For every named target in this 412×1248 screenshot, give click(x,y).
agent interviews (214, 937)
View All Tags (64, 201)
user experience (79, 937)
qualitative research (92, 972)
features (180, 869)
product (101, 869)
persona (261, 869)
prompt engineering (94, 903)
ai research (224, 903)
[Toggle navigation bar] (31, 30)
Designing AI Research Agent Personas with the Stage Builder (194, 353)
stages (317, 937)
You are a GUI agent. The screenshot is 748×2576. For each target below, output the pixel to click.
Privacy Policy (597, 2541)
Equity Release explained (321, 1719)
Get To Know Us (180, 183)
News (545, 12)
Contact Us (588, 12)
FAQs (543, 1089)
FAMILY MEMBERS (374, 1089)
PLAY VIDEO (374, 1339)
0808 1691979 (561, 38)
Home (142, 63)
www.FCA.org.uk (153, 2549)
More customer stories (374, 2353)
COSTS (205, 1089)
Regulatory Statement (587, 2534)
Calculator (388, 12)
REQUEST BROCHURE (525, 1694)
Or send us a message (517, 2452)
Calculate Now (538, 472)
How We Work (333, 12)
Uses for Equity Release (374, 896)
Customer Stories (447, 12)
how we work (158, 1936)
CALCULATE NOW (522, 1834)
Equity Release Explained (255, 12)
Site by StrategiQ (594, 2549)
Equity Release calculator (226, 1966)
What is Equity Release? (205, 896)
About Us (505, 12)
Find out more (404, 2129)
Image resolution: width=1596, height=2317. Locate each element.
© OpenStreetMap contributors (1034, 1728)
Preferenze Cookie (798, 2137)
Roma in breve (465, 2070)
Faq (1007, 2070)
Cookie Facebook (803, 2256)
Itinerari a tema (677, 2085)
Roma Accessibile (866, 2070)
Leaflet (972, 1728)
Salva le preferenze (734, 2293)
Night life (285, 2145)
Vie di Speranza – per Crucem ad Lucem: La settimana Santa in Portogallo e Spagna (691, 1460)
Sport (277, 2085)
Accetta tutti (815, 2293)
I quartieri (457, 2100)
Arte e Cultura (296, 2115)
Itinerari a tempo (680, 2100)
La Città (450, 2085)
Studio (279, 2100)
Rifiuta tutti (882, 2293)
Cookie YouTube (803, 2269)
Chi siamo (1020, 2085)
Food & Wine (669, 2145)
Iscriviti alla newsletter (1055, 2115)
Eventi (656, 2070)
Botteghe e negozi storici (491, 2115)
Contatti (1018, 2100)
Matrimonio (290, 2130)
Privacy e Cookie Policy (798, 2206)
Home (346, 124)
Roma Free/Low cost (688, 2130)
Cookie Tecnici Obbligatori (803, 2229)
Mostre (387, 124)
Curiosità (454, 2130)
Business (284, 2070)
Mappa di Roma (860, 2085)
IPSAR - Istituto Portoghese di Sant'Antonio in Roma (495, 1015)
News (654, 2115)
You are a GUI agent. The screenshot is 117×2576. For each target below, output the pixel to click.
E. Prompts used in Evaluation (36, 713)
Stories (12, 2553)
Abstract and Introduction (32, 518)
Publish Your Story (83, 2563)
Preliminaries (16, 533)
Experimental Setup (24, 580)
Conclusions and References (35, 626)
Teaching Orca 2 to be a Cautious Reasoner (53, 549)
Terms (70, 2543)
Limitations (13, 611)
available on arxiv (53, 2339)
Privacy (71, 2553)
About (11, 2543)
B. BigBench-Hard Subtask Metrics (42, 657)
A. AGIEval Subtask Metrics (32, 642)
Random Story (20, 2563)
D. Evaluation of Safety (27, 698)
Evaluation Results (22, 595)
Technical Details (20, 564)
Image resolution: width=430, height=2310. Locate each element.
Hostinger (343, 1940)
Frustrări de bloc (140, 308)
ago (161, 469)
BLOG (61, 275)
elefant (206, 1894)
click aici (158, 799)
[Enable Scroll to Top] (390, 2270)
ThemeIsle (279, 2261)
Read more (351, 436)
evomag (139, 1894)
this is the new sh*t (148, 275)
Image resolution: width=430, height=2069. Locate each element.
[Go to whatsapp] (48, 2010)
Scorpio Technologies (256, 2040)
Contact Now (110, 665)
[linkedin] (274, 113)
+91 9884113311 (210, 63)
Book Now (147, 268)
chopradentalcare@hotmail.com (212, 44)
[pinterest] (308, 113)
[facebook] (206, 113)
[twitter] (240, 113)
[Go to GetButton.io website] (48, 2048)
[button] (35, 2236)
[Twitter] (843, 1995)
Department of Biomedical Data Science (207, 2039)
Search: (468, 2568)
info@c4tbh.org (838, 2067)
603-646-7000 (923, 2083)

============================================================

Aim of the exercise —
All of the entries should be repeated word for word.

Finished task —
For every named target in this 412×1248 screenshot, give click(x,y).
agent interviews (214, 937)
View All Tags (64, 201)
user experience (79, 937)
qualitative research (92, 972)
features (180, 869)
product (101, 869)
persona (261, 869)
prompt engineering (94, 903)
ai research (224, 903)
[Toggle navigation bar] (31, 30)
Designing AI Research Agent Personas with the Stage Builder (194, 353)
stages (317, 937)
You are a GUI agent. The screenshot is 748×2576. For each target below, output the pixel to click.
Privacy Policy (597, 2541)
Equity Release explained (321, 1719)
Get To Know Us (180, 183)
News (545, 12)
Contact Us (588, 12)
FAQs (543, 1089)
FAMILY MEMBERS (374, 1089)
PLAY VIDEO (374, 1339)
0808 1691979 (561, 38)
Home (142, 63)
www.FCA.org.uk (153, 2549)
More customer stories (374, 2353)
COSTS (205, 1089)
Regulatory Statement (587, 2534)
Calculator (388, 12)
REQUEST BROCHURE (525, 1694)
Or send us a message (517, 2452)
Calculate Now (538, 472)
How We Work (333, 12)
Uses for Equity Release (374, 896)
Customer Stories (447, 12)
how we work (158, 1936)
CALCULATE NOW (522, 1834)
Equity Release Explained (255, 12)
Site by StrategiQ (594, 2549)
Equity Release calculator (226, 1966)
What is Equity Release? (205, 896)
About Us (505, 12)
Find out more (404, 2129)
Image resolution: width=1596, height=2317. Locate each element.
© OpenStreetMap contributors (1034, 1728)
Preferenze Cookie (798, 2137)
Roma in breve (465, 2070)
Faq (1007, 2070)
Cookie Facebook (803, 2256)
Itinerari a tema (677, 2085)
Roma Accessibile (866, 2070)
Leaflet (972, 1728)
Salva le preferenze (734, 2293)
Night life (285, 2145)
Vie di Speranza – per Crucem ad Lucem: La settimana Santa in Portogallo e Spagna (691, 1460)
Sport (277, 2085)
Accetta tutti (815, 2293)
I quartieri (457, 2100)
Arte e Cultura (296, 2115)
Itinerari a tempo (680, 2100)
La Città (450, 2085)
Studio (279, 2100)
Rifiuta tutti (882, 2293)
Cookie YouTube (803, 2269)
Chi siamo (1020, 2085)
Food & Wine (669, 2145)
Iscriviti alla newsletter (1055, 2115)
Eventi (656, 2070)
Botteghe e negozi storici (491, 2115)
Contatti (1018, 2100)
Matrimonio (290, 2130)
Privacy e Cookie Policy (798, 2206)
Home (346, 124)
Roma Free/Low cost (688, 2130)
Cookie Tecnici Obbligatori (803, 2229)
Mostre (387, 124)
Curiosità (454, 2130)
Business (284, 2070)
Mappa di Roma (860, 2085)
IPSAR - Istituto Portoghese di Sant'Antonio in Roma (495, 1015)
News (654, 2115)
You are a GUI agent. The screenshot is 117×2576. For each target below, output the pixel to click.
E. Prompts used in Evaluation (36, 713)
Stories (12, 2553)
Abstract and Introduction (32, 518)
Publish Your Story (83, 2563)
Preliminaries (16, 533)
Experimental Setup (24, 580)
Conclusions and References (35, 626)
Teaching Orca 2 to be a Cautious Reasoner (53, 549)
Terms (70, 2543)
Limitations (13, 611)
available on arxiv (53, 2339)
Privacy (71, 2553)
About (11, 2543)
B. BigBench-Hard Subtask Metrics (42, 657)
A. AGIEval Subtask Metrics (32, 642)
Random Story (20, 2563)
D. Evaluation of Safety (27, 698)
Evaluation Results (22, 595)
Technical Details (20, 564)
Image resolution: width=430, height=2310. Locate each element.
Hostinger (343, 1940)
Frustrări de bloc (140, 308)
ago (161, 469)
BLOG (61, 275)
elefant (206, 1894)
click aici (158, 799)
[Enable Scroll to Top] (390, 2270)
ThemeIsle (279, 2261)
Read more (351, 436)
evomag (139, 1894)
this is the new sh*t (148, 275)
Image resolution: width=430, height=2069. Locate each element.
[Go to whatsapp] (48, 2010)
Scorpio Technologies (256, 2040)
Contact Now (110, 665)
[linkedin] (274, 113)
+91 9884113311 (210, 63)
Book Now (147, 268)
chopradentalcare@hotmail.com (212, 44)
[pinterest] (308, 113)
[facebook] (206, 113)
[twitter] (240, 113)
[Go to GetButton.io website] (48, 2048)
[button] (35, 2236)
[Twitter] (843, 1995)
Department of Biomedical Data Science (207, 2039)
Search: (468, 2568)
info@c4tbh.org (838, 2067)
603-646-7000 (923, 2083)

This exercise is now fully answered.